■ **WHAT YOU HAVE TO DO**
Please repeat the stoner-movie text, starting at "This summer is" and ending at "called The Wackness.", and swap "documentary" for "film".

■ **EXTRACT TO READ**
=-=-=-=-=

This summer is packed with stoner-riffic movies from Harold and Kumar 2: Escape from Guantanamo Bay, to the highly anticipated stoner-action movie Pineapple Express, to even a documentary called Super High Me which is a twist on the McDonald's doc only replacing Quarter Pounders and McGriddles with – you guess it – marijuana. Even Sir Ben Kingsley tokes up in a Sundance award winning movie called The Wackness.

And you don't have to be a stoner to like stoner movies. A sophomore year student at Rutgers who is self-proclaimed as "straight-edge" really enjoys them, "They all play on the stereotypes that we all know and find funny. I'd like to think there's a point to their movies, not just smoking pot."

A high school stoner agrees, "I like them a lot. I think people our age can some-what relate to them, in the type of society we've grown up in and the stereotypes we've seen."

Though many people see a downside to the stoner movies, saying that they are bad influences on kids that sneak into these R-rated films and that they might start up a little puff-puff-pass themselves. The high school stoner is on the see-saw with this concept: "If they see it on television they see it as acceptable. But then again, kid's guardians should really be keeping an eye on their children [with] what they do, who they hang out with, and what they see."

=-=-=-=-=

■ **DATA EXTRACT**
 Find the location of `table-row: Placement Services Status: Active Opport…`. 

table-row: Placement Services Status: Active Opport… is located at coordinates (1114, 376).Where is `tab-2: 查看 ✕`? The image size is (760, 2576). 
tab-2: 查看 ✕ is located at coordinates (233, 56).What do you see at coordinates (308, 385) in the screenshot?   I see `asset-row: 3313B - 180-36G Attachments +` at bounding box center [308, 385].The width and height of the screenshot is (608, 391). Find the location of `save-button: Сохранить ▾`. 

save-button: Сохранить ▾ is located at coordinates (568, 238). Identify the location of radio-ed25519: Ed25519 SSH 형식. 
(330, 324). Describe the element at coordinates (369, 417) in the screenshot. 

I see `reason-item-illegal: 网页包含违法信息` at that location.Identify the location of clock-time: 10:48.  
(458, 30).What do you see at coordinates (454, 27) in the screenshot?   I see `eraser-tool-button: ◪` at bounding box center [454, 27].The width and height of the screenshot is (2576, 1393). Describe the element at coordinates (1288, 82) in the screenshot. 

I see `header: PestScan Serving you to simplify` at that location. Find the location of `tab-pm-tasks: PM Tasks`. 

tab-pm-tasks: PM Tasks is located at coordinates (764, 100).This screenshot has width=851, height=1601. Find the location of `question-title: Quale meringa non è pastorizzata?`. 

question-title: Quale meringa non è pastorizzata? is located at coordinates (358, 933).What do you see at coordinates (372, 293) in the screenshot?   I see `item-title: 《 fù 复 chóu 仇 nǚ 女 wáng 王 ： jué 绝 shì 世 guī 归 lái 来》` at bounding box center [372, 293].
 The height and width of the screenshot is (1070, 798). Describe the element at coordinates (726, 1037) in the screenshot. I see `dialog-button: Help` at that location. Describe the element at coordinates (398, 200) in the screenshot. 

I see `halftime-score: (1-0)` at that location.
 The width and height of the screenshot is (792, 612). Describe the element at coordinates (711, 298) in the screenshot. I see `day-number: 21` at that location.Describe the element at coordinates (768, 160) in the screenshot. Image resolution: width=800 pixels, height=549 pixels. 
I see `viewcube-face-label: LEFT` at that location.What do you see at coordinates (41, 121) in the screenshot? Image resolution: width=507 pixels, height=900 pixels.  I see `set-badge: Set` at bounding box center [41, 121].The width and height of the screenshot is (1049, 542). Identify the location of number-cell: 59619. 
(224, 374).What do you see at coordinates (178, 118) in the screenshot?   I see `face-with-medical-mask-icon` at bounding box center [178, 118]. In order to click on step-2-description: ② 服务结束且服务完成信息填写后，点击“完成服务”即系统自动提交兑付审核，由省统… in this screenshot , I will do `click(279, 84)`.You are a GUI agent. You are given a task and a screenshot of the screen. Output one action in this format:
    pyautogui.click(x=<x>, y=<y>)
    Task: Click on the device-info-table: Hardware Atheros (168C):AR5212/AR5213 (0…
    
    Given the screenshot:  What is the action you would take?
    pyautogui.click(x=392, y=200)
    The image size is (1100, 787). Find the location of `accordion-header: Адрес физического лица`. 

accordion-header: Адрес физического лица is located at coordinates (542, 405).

=-=-=-=-=

■ **ANSWER TO THIS TASK**
This summer is packed with stoner-riffic movies from Harold and Kumar 2: Escape from Guantanamo Bay, to the highly anticipated stoner-action movie Pineapple Express, to even a film called Super High Me which is a twist on the McDonald's doc only replacing Quarter Pounders and McGriddles with – you guess it – marijuana. Even Sir Ben Kingsley tokes up in a Sundance award winning movie called The Wackness.